Modern man listens more willingly to witnesses than to teachers, and if he does listen to teachers, it is because they are witnesses.
ELEMENTS OF A GOOD TESTIMONY
CONCRETENESS: Give the audience details they can relate to. Describe experiences, places and persons accurately and unambiguously, but don’t obsess over details. Include an identifiable and specific turning point (how you came to know Jesus Christ), even if it is just one of many turning points. Your testimony should come across as real and approachable.
ACCESSIBILITY: Describe experiences in such a way that the audience can relate and understand. Choose language free of religious jargon and dense terminology that could separate you from the audience, like “sin,” “tabernacle” or “Eucharistic adoration.” If you do need to use “churchy” words, take a moment to explain them. Also, ask yourself, “What parts of my story would be especially meaningful to this person?” You will likely emphasize different aspects of your testimony when you are talking to an atheist versus a lukewarm Christian.

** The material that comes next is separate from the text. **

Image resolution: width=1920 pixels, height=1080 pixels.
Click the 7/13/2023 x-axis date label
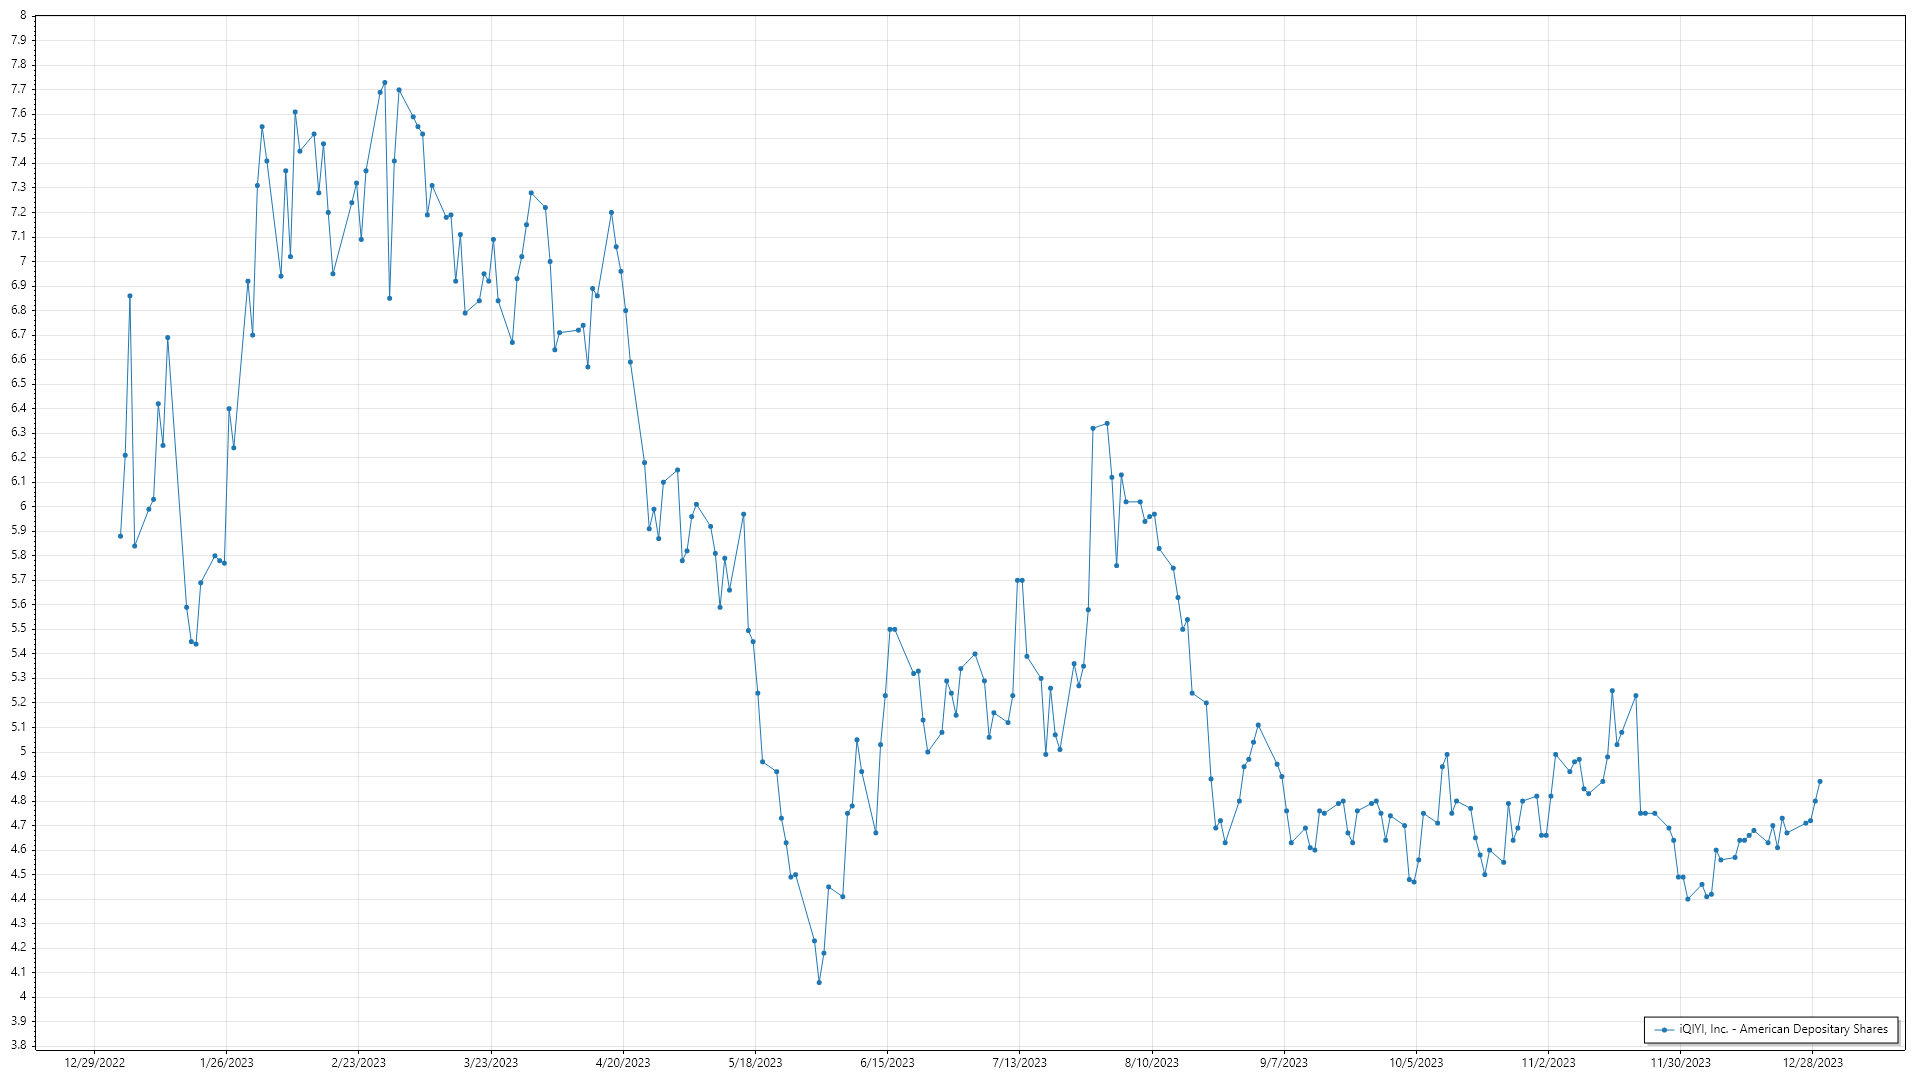tap(1020, 1063)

SIMPLICITY: Include a “plot” or “thread” that is clear and easy to follow, without confusing tangents or elaborate details. Place Jesus Christ at the center of your testimony. He is its hinge. And be sure to keep it short, usually 3 – 5 minutes or less. Testimonies that are longer than five minutes usually get into too many details and don’t have that simple focus for people to follow. A long, meandering testimony loses people and may even turn them off.
Always be prepared to make a defense to anyone who calls you to account for the hope that is in you.
Discuss: What are some things that might limit the effectiveness of your testimony? How can you eliminate those elements? What would make your testimony powerful?
Having already prepared and practiced sharing your faith story will help you be ready to share it whenever the opportunity arises. There may be times when you plan to share your testimony, like at your small group or with someone you are leading. Often, though, situations will naturally arise in which you can share about your faith. If someone asks you a question about the Faith, shows curiosity about Christ, asks you why you live the way you do or simply seems like they need encouragement, hope or inspiration, you want to be prepared to share what Jesus has done in your life.
1 Peter 3:15: “Always be prepared to make a defense to anyone who calls you to account for the hope that is in you.”
The Four Parts of an Effective Testimony, Following St. Paul’s Example in Acts 26: 1) Life before Jesus Christ; 2) Coming to know Jesus Christ; 3) Life in Jesus Christ; 4) Inviting others to know Jesus Christ
(1) Paul VI, Evangelii Nuntiandi, accessed March 29, 2020, Vatican.va., 41.